Iain Duncan Smith described the polls as a “judgment on leadership” as he urged the “caretaker” Prime Minister to say when she will stand down.

The Conservatives had dropped nearly 1,300 seats and lost control of 45 councils after the final results came in – the worst performance, in raw numbers, by a governing party in local elections since 1995.

The executive of the 1922 Committee rejected calls to change party rules which protect Mrs May from a no-confidence vote until December

Mr Duncan Smith said the 1922 Committee of backbench Tory MPs should urgently meet again to decide on Mrs May’s fate.

“We have to make a change… The message was loud and clear that, since March 29, people have decided they are absolutely furious with the political class,” he told LBC.

“The committee has to sit again now, urgently, and decide that either the Prime Minister sets the immediate date for departure or, I’m afraid, they must do it for her.”

The threat of an imminent challenge to Mrs May’s position as Conservative leader was lifted last month when the 1922 Committee’s executive rejected calls to change party rules which protect her from a no-confidence vote until December.

Earlier, Justice Secretary David Gauke said the outcome would have been different had the Government succeeded in getting its Brexit deal through the Commons.

He said the results were “very disappointing”, telling BBC Breakfast: “What we need to be doing is addressing the big issue in front of us, which is Brexit.

“We would have had a much better set of election results had we managed to get the Prime Minister’s meaningful vote through earlier this year and we left the European Union on March 29.

“I think we can look at those local election results as a punishment for both the Labour Party and the Conservative Party for failing to find a way through that situation.”

Iain Duncan Smith described Mrs May as a ‘caretaker’ Prime Minister

Health Secretary Matt Hancock said that the message from voters in local elections was: “Get on, deliver Brexit and then move on.”

He told BBC Radio 4’s Today programme: “The electorate… right across the country want us to get on with Brexit and move on to all the other things they care about.
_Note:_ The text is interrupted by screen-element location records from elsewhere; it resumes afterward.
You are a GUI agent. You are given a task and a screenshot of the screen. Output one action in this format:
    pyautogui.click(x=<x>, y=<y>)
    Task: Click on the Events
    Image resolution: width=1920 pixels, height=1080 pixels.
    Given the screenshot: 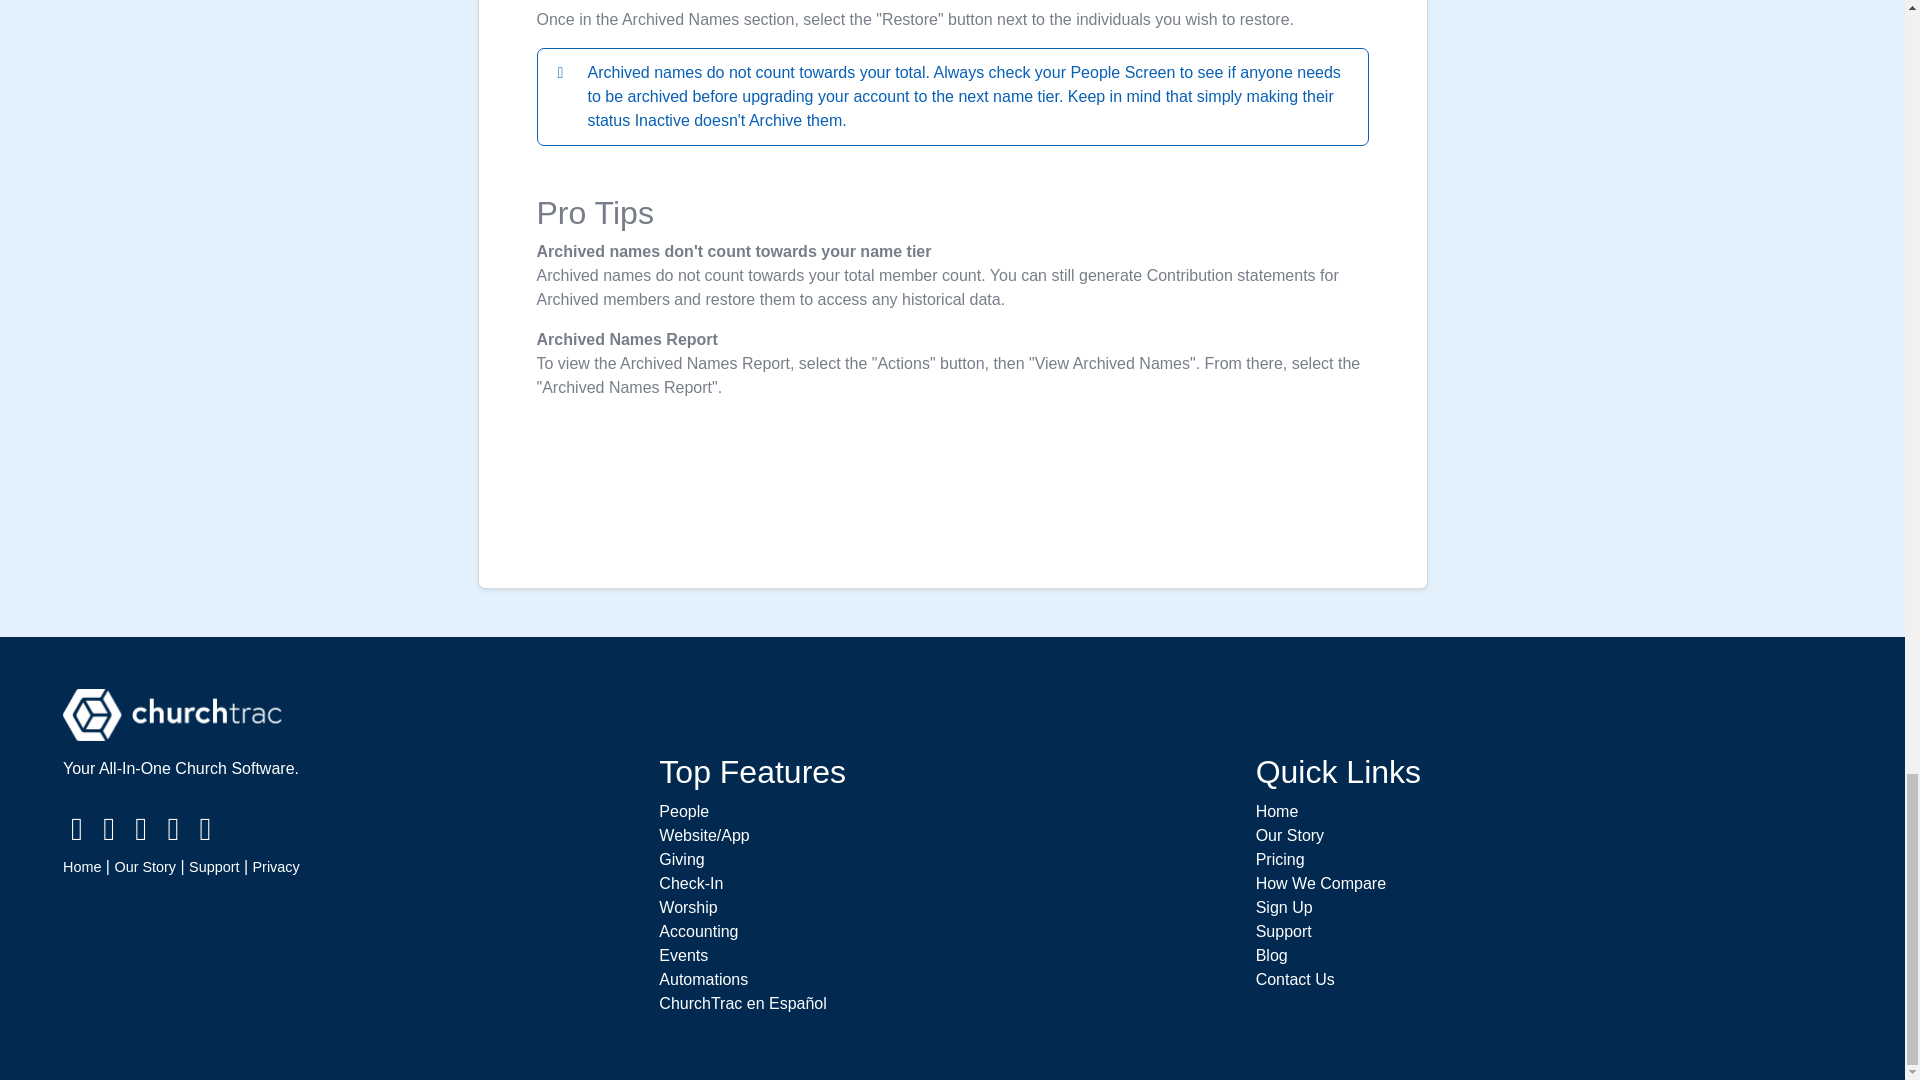 What is the action you would take?
    pyautogui.click(x=683, y=956)
    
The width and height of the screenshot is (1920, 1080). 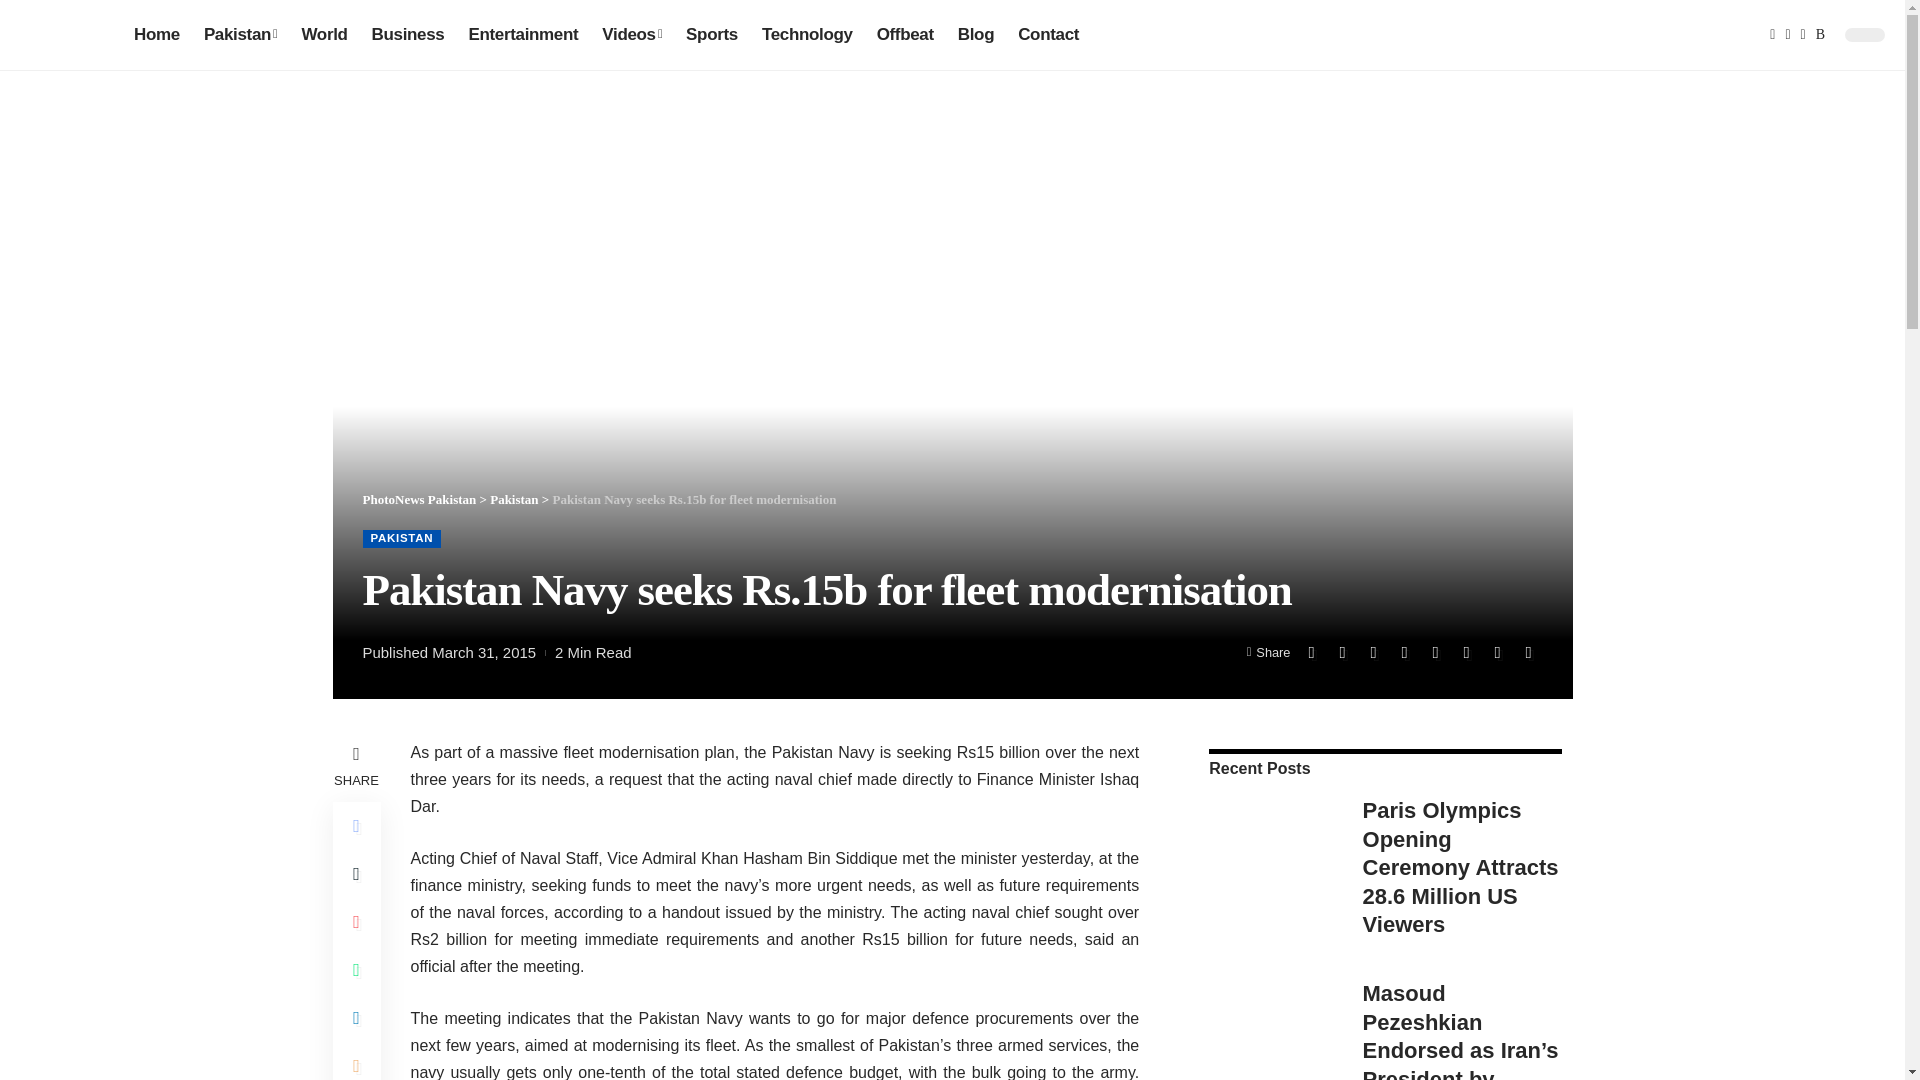 I want to click on Offbeat, so click(x=906, y=34).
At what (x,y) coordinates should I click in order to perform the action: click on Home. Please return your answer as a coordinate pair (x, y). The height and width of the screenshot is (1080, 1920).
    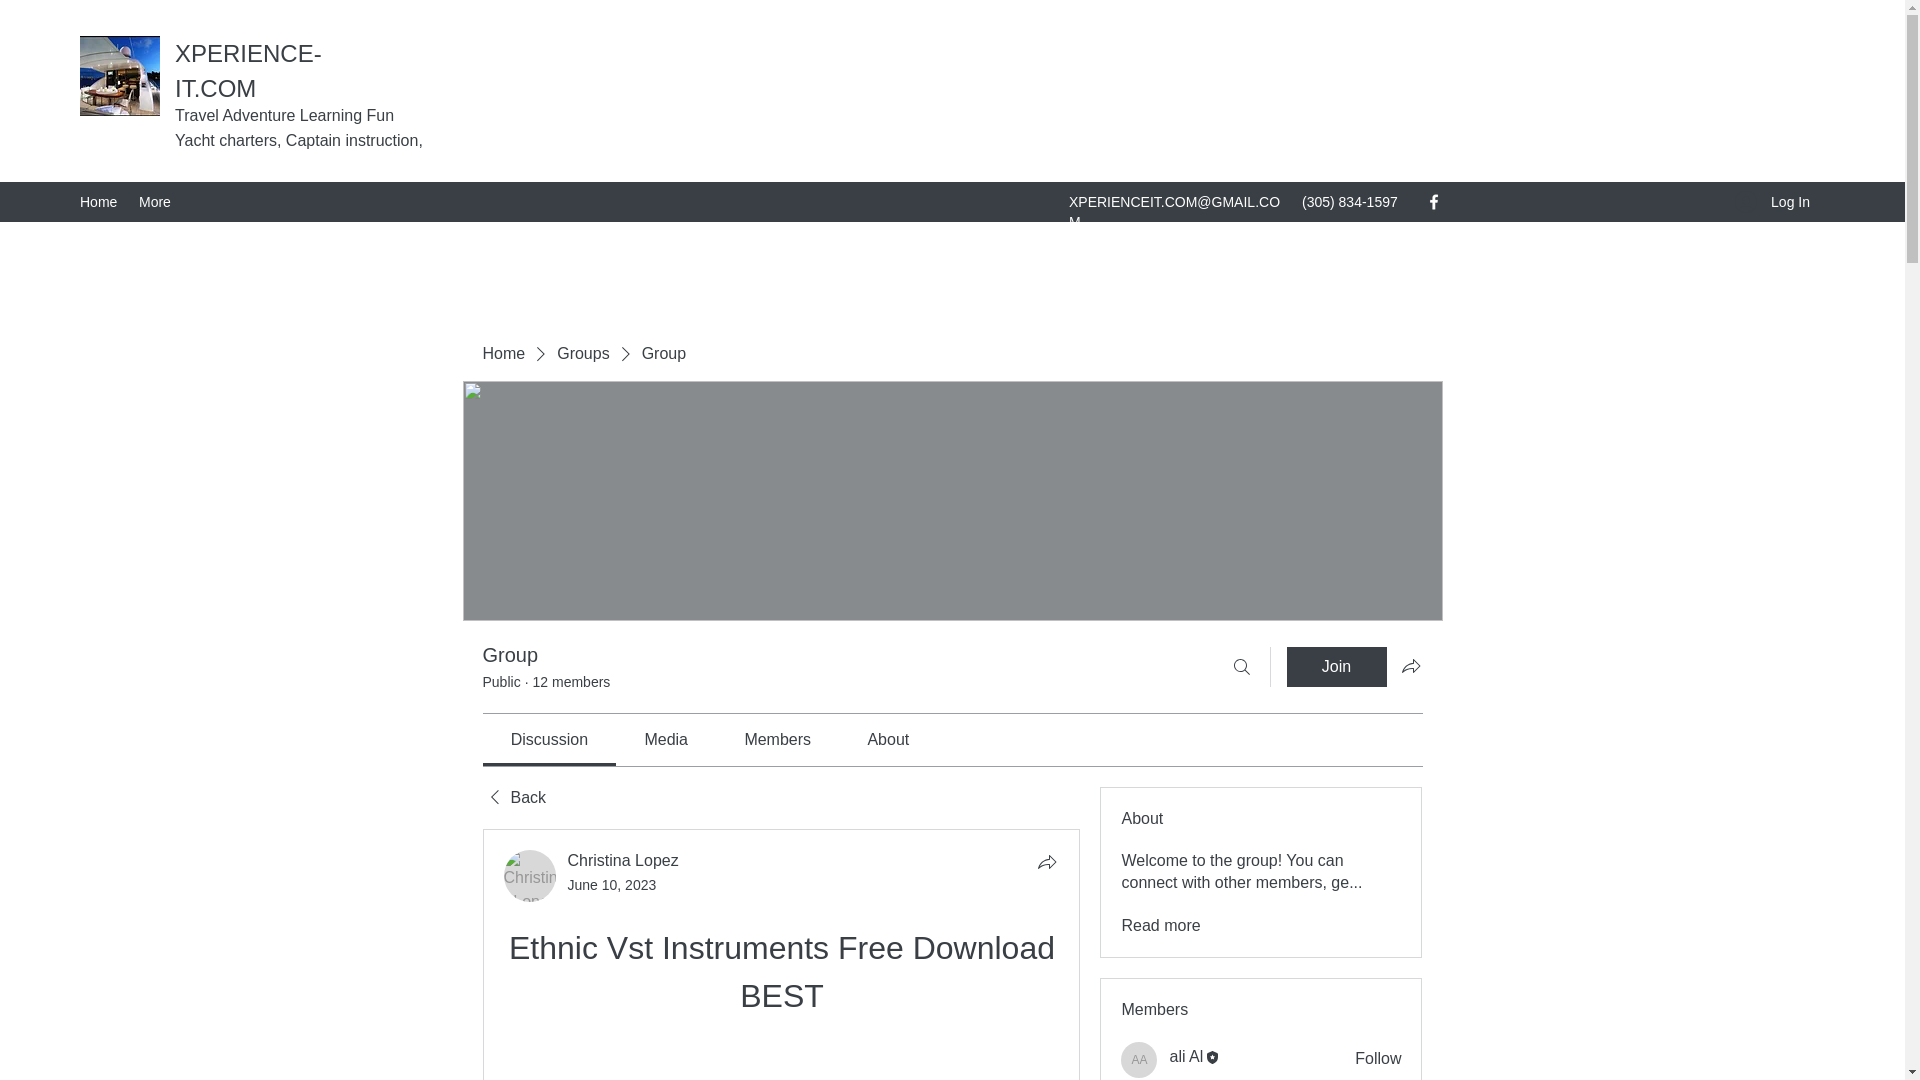
    Looking at the image, I should click on (502, 354).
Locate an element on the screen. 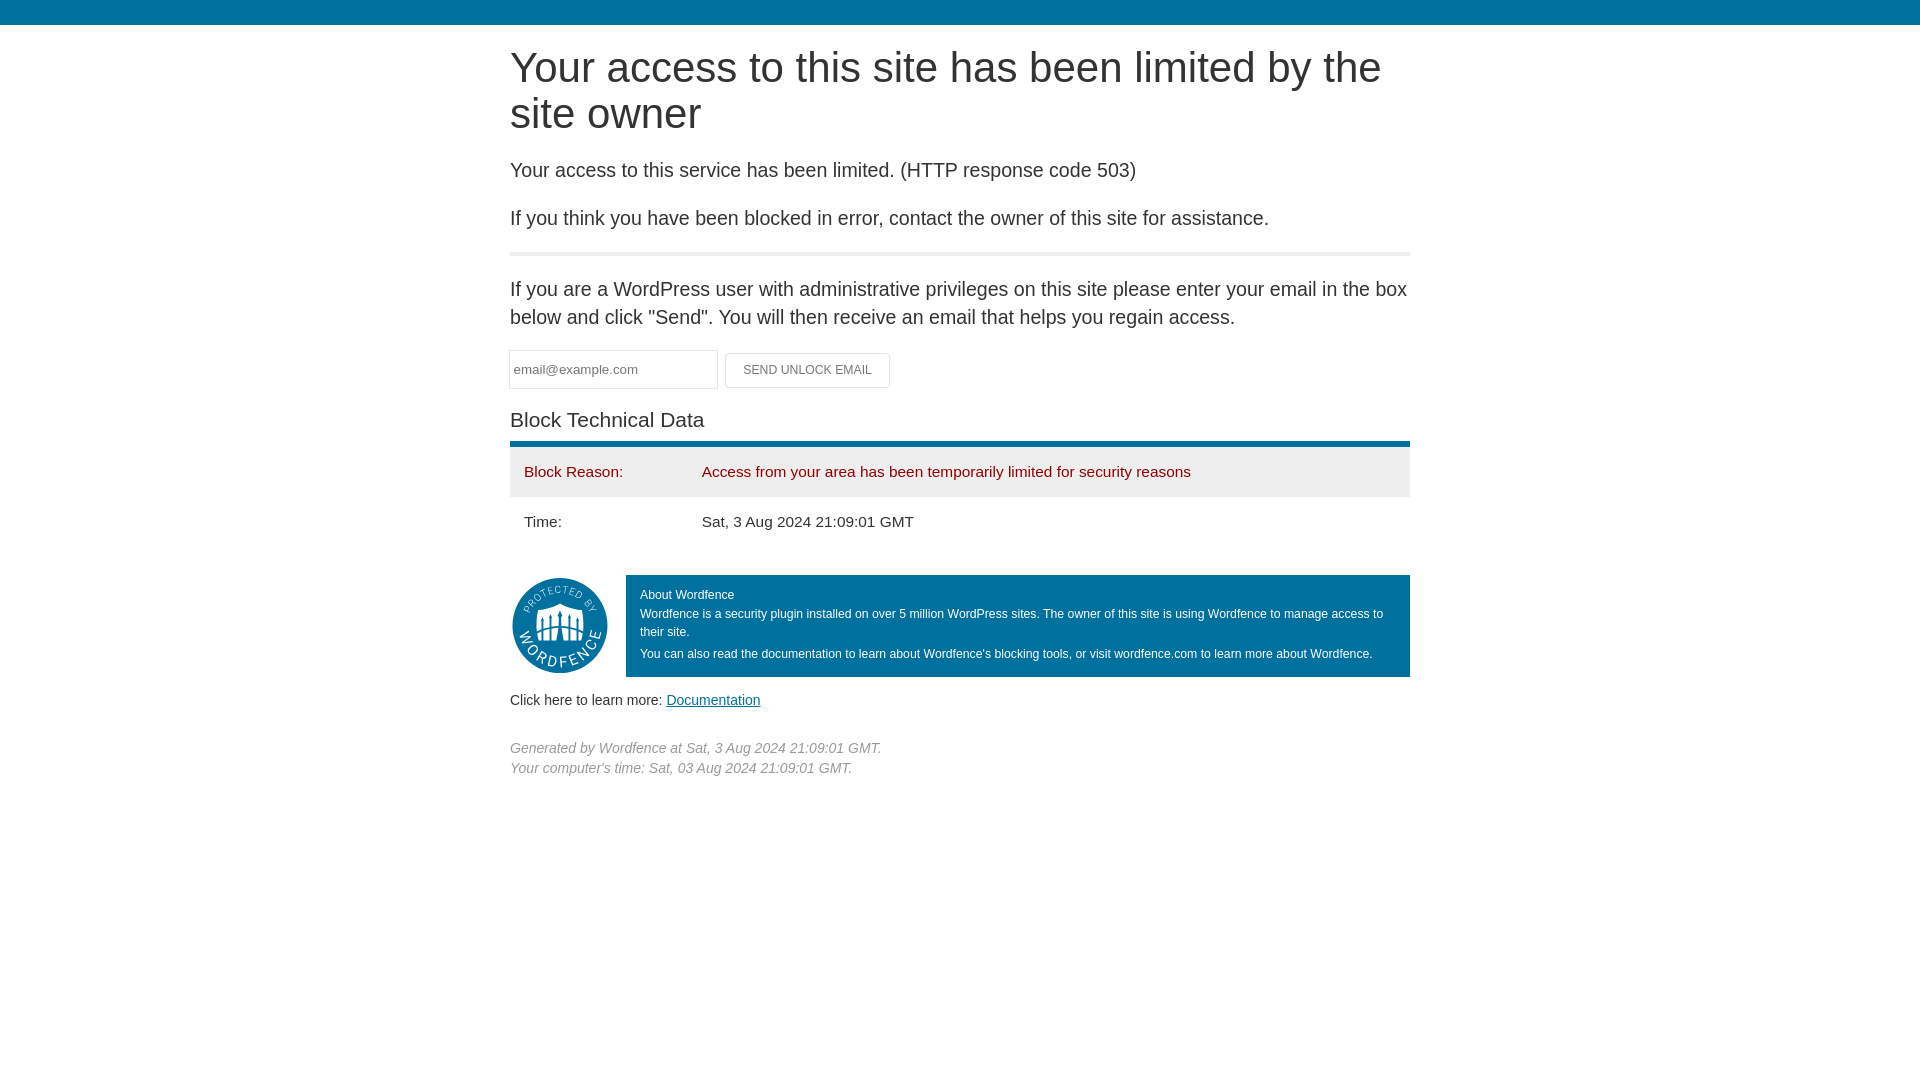  Send Unlock Email is located at coordinates (808, 370).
I share that frustration.”

Foreign Secretary Jeremy Hunt pointed the finger at “purist” Brexiteers in his party who he said were partially to blame for the Tories’ drubbing.

Asked who was responsible for the losses, he told reporters in Africa: “You can look at lots of different groups of people – you can look at Brexit purists in my party who have consistently refused to compromise and put Brexit in peril.

“You can for sure look at Government – I’m sure that there are things we could have done differently in the course of the negotiations. And you can look at the Labour Party who have played politics consistently.”

But it was a good night for the Liberal Democrats, whose leader Sir Vince Cable hailed the “best results we’ve had in the 40 years of our existence”.

Reflecting on several years of election losses, Mr Cable said the Lib Dems’ opposition to Brexit will help them in the upcoming European elections.

“We are clearly a major force, we are clearly the leading Remain party and we expect to do well on the basis of that,” he told BBC Breakfast.

Anger at the mounting scale of losses saw Tory leader Theresa May heckled as she gave a speech in Wales, with a man shouting: “Why don’t you resign? We don’t want you.”

Meanwhile, former Brexit secretary David Davis said he will not run to replace Mrs May as PM and declared his support for Dominic Raab in the upcoming contest for Conservative leader.

He said Mr Raab, 45, was “the best-placed Brexit candidate to win the necessary support among MPs and party members and, above all, broaden our appeal to voters”.